Agreements made with Balkan Silk Road countries at the Belt and Road Forum for International Co-operation in Beijing in May 2017
At the forum, the Chinese government signed economic and trade cooperation agreements with the 30 governments, among which are Belarus, Azerbaijan, Georgia, Armenia, Albania, Bosnia and Herzegovina, Montenegro and Serbia.
The ministry of commerce of China signed memoranda of understanding concerning SME co-operation with the ministry of industry and trade of the Czech Republic and the ministry of foreign affairs and trade of Hungary.
The ministry of agriculture of China signed the memorandum on determining the action plan on agricultural trade and investment with the ministry of agriculture and environment protection of Serbia.
Sinosure signed co-operation agreements with the export credit agencies in Belarus and Serbia.
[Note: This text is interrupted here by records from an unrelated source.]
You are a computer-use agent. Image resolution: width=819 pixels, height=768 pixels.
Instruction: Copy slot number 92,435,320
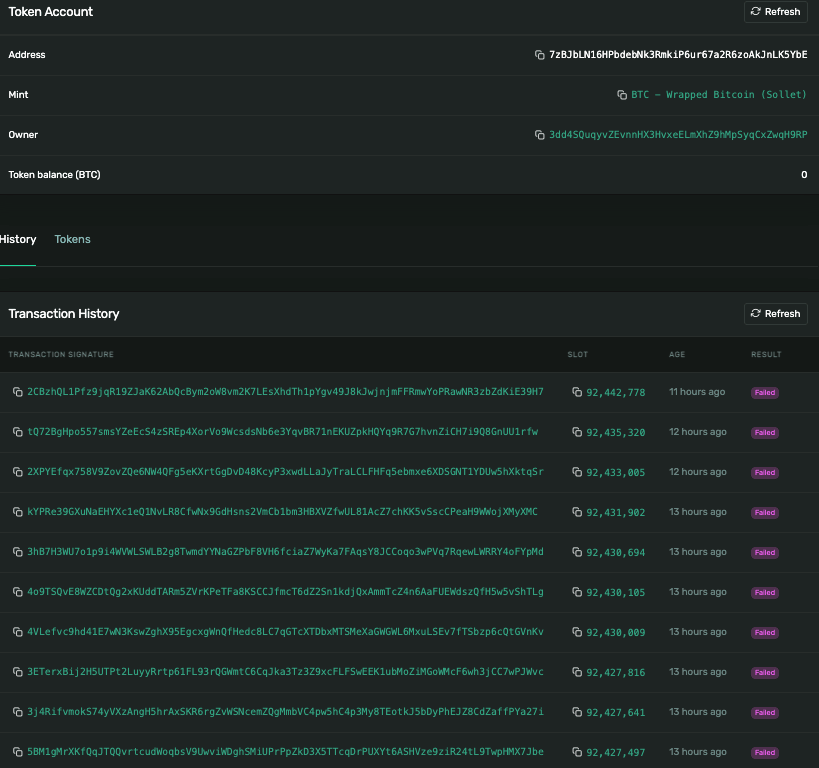point(575,432)
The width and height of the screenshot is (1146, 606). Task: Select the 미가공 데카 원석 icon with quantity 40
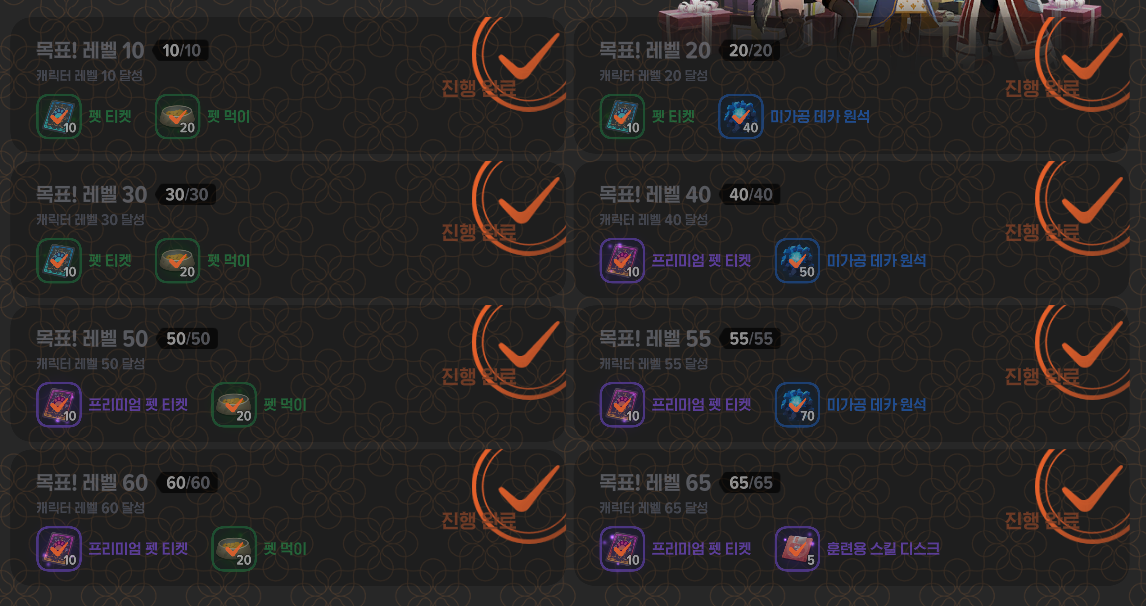[x=741, y=116]
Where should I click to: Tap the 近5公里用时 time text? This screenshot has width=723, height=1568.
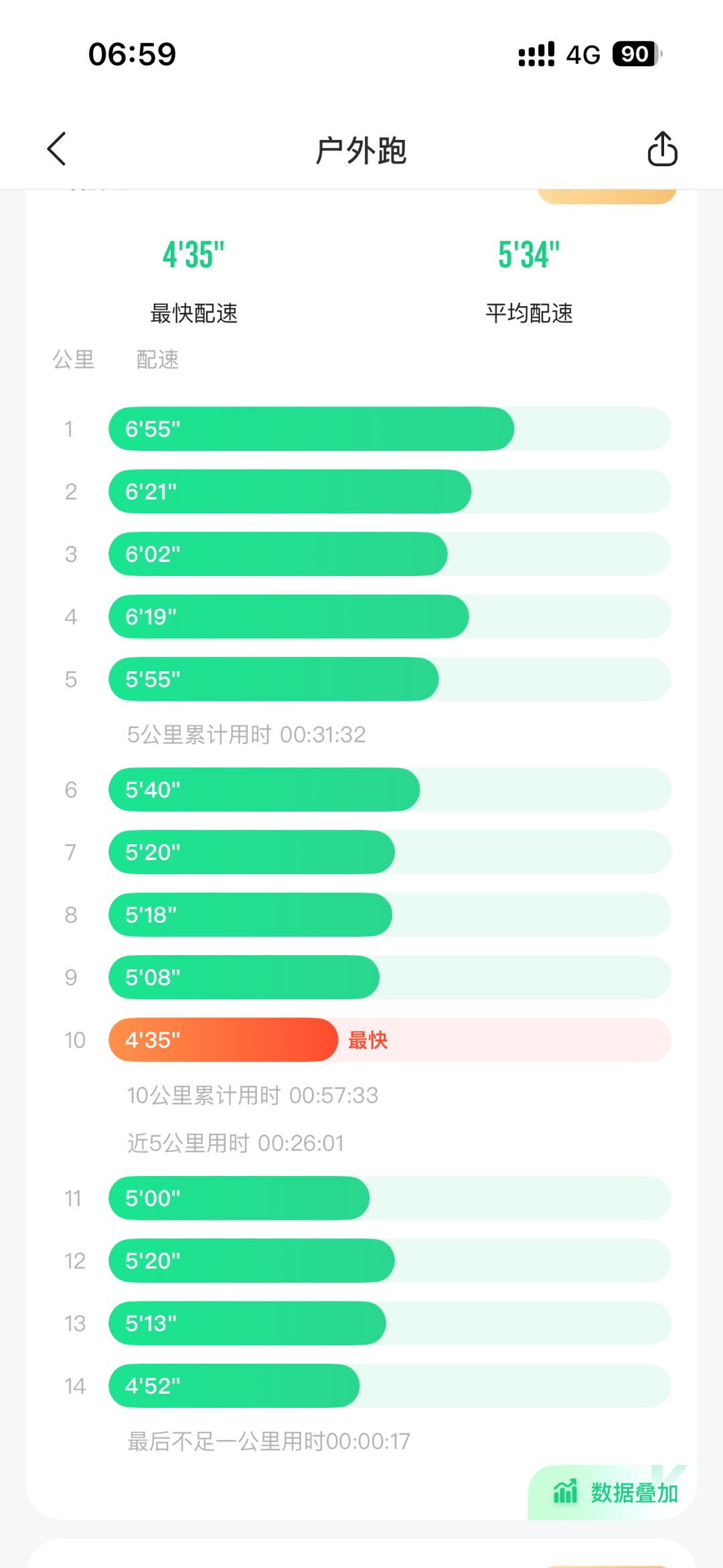click(x=236, y=1143)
The ministry of education of China signed agreements on education cooperation with the relevant departments in Bosnia and Herzegovina.
Greek corporate representatives signed an agreement for the construction of a fibre-optic network in the country.
President-elect Aleksandar Vucic from Serbia held talks about a Sino-Serbian industrial park and negotiations about direct flights between China and Serbia.
The Export-Import Bank of China signed a loan agreement with the ministry of finance of Serbia regarding the modernisation of the Hungarian-Serbian railway line.
The Export-Import Bank of China also signed a loan agreement on a telecommunication project with Telekom Srbija of Serbia.